There’s a bit of irony here. Serialised adventure shows were a staple of late-afternoon programming in the early days of TV just as they had been on radio. By the time this cartoon rolled around, those kinds of shows were replaced with cartoons. So Augie and Blabber (not to mention Bugs Bunny and Popeye) helped kill off “Captain Video,” “Tom Corbett, Space Cadet,” “Space Patrol” and their comrades of the cosmos though, arguably, the format simply grew up and became “Star Trek” a few years later.
Perhaps Maltese had some fondness for these types of shows because they were generally cheesy and low-budget, therefore ripe for parody. Perhaps not coincidentally, his caricature appeared as Captain Schmideo in the Warners cartoon “Rocket-bye Baby” (which he wrote).
The best part of the cartoon is, as usual, Maltese’s dialogue, but there’s some artwork that’s pretty nice. The credits say Don Sheppard handled the layouts, meaning he likely designed the incidental characters and props. But the TV newscaster looks an awful lot like a Tony Rivera design—thick framed glasses and parallel jaw lines.
Snooper and Blabber have a new kind of car in this one, compact with a high roof.
Dick Thomas gets the background credit here. His work is far more elaborate than what he normally draws.
Almost the entire first half takes place in the office of the Snooper Detective Agency. In this one, the private eye ball is on a window on the office door.
Blab is watching Captain Zoom-Zoom on TV taking care of the Human Fly Burglar, and imitating the Captain’s “Fweep, fweep, fweep, fweep, fweep!” and bird-like arm flapping.

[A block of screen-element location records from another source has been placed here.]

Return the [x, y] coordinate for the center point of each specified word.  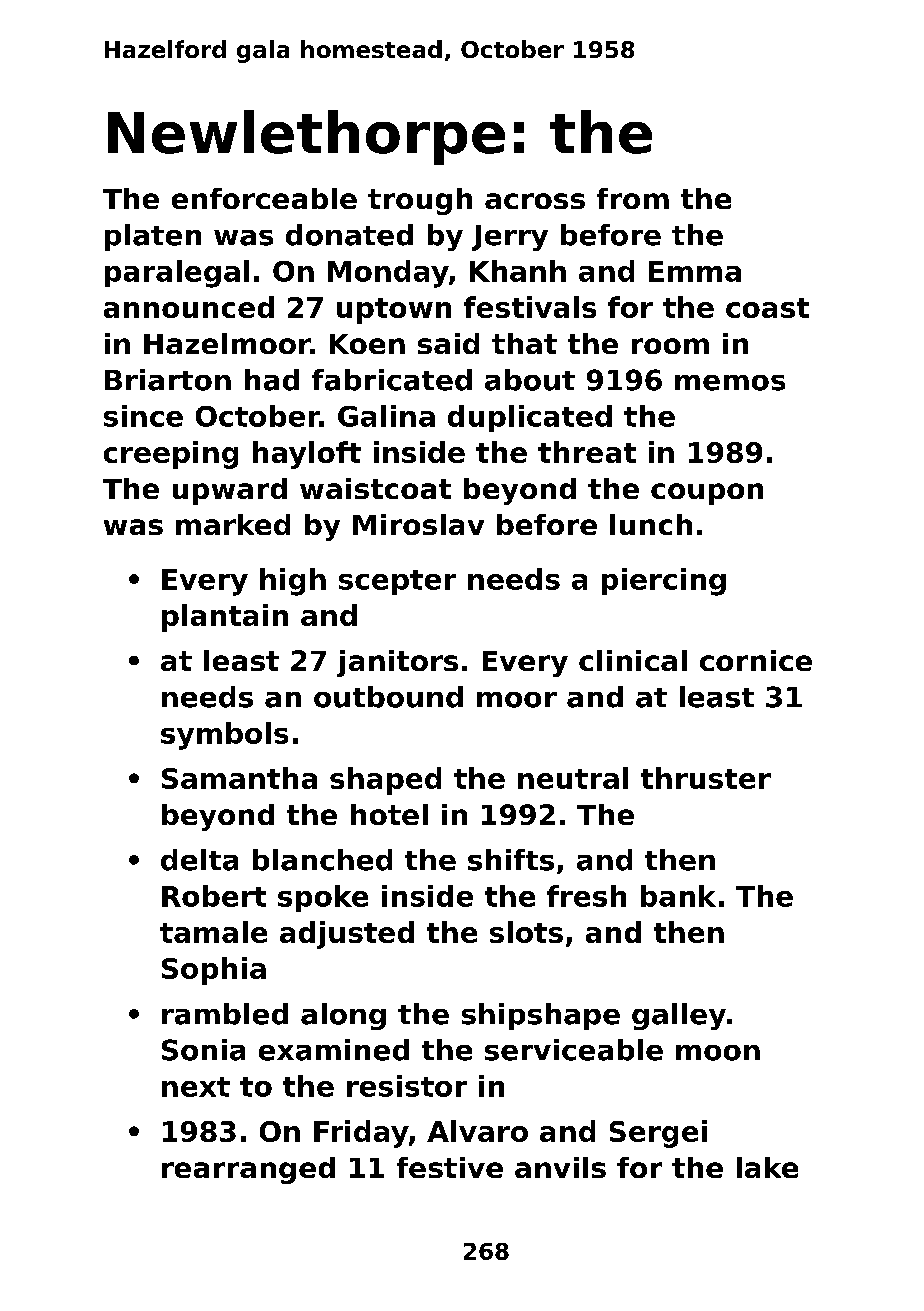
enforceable [264, 198]
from [633, 198]
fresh [586, 896]
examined [334, 1050]
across [535, 201]
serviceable [574, 1050]
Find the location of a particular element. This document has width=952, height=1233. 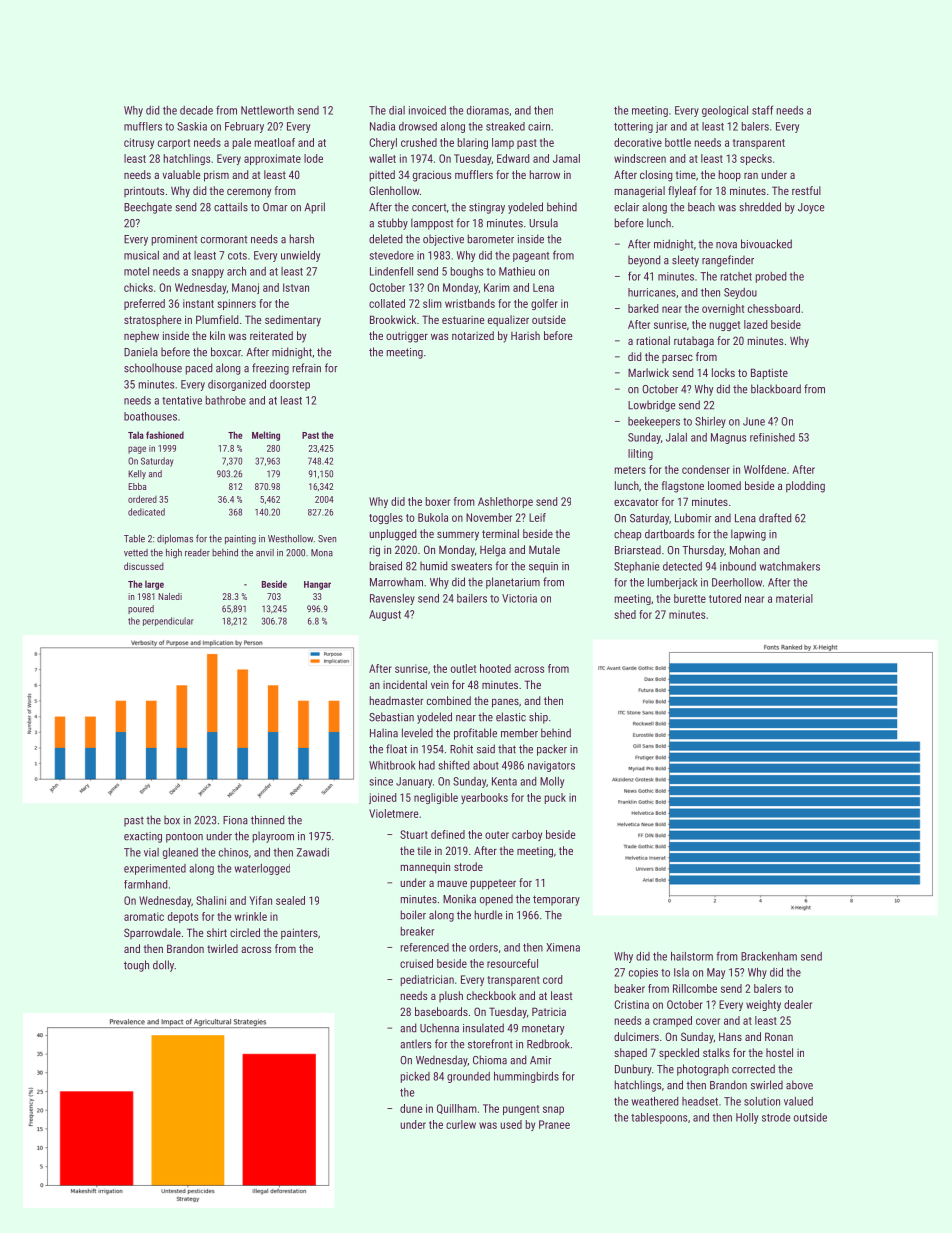

Beechgate is located at coordinates (148, 208).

Snooper is amazed at Blab’s gullibility in believing the show is real. Suddenly, there’s a news flash. A real human fly burglar has threatened to steal “the terribly-expensive Pascuniak sapphire.” Captain Zoom-Zoom vows to the newsman he’ll go after him. The phone rings. “Snooper Detective Agency. A small down-payment’s all you need to help us solve the case indeed” is the rhyming answer this episode. Guess who’s on the line.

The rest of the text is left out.